If you think of how Encyclopedia Brittanica solved it, it got people inside for writing these Encyclopedias which were not updated frequently, nor were they comprehensive enough and Wikipedia totally disrupted that with an open approach.
Or think of AirBnB. The traditional model of a corporation solving the problem of accommodation was the hotel model. You created more rooms for serving more travelers. AirBnB doesn’t do that-it just creates a platform and lets both sides interact.
We need to see more of the platform model. We’ve already seen a lot crowdsourcing and freelancing in business. The next competitive advantage lies in building platforms.
From a collaboration point of view, there are companies who are denying themselves of adding and capturing new value because they have yet to embrace external collaboration. How can leaders eliminate those obstacles to collaborating with the outside world?
I think the whole aspect of collaborating with the outside world is new. There are questions of- what can be opened and what cannot be opened, what kind of information is proprietary, what kind of information should not be sent out there, which kinds of things are best done by the crowd, which kinds of things are not, where’s the crowd the best judge and where’s the crowd not the best judge? These are all questions that people do not necessarily know how to answer because they have always operated in hierarchies of control.
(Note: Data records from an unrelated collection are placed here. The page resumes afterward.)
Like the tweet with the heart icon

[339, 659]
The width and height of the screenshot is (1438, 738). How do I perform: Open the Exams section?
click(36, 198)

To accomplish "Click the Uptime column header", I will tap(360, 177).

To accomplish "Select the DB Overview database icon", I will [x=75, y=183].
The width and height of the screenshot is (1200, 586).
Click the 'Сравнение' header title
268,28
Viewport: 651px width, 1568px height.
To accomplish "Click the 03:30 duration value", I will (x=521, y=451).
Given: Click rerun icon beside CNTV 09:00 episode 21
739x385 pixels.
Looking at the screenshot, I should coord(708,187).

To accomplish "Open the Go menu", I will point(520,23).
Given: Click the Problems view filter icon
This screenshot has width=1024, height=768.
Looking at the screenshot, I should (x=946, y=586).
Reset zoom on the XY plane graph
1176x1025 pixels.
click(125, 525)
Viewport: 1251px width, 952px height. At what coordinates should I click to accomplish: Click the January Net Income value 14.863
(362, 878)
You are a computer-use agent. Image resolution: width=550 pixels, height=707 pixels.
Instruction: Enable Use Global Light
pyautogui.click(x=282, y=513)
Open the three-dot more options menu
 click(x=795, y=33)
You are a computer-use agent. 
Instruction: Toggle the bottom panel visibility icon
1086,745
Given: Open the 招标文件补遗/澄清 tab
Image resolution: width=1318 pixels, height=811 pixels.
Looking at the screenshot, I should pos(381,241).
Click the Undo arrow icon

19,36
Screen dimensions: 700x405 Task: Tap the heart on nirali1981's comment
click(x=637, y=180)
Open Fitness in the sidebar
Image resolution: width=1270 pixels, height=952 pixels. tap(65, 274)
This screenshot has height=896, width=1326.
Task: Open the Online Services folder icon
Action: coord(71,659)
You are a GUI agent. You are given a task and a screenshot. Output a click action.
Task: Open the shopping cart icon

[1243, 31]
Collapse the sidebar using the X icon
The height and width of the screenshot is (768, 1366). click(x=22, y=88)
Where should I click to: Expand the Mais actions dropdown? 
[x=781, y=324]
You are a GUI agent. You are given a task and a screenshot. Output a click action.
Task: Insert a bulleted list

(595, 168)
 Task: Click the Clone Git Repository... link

When people have the legacy of working in a hierarchy and they’ve never worked on a network, it becomes very different. And that’s where I think a lot of the challenges come into the picture. If you’re not working in a controlled environment, if you’re not working in a hierarchy, how do you decide what parts you control, what parts are opened out to users, what is sensitive information, what is not so sensitive, what are the ways of determining quality, what are the curation tools you give out to users. So, it’s not just about designing a solution, it’s even about understanding where you leverage these open-models and where you are better off with sticking to a traditional model of control. Understanding answers to these design questions is key to eliminating these obstacles to open collaboration.
Traditionally, businesses have collaborated with partners to either develop or enhance existing offerings. But, we still don’t see a lot of collaboration with customers. Why do you think co-creating with customers is a challenge?
Co-creating with customers is often a challenge because it’s about lack of control. Once you open out your production, once you open out the service delivery, once you open out the producer role and get into a co-creation model, you lose control over quality and traditionally big brands build value in their brand because of the reliability and service quality that they offer. And that goes for a toss when you open out the creation process. Whenever there’s a co-creation model, there needs to be a scalable way of ascertaining quality and offering a certain level of reliability. And many traditional brands are concerned about this because much of their value is about delivering with quality and reliability, which goes for a toss in an open model.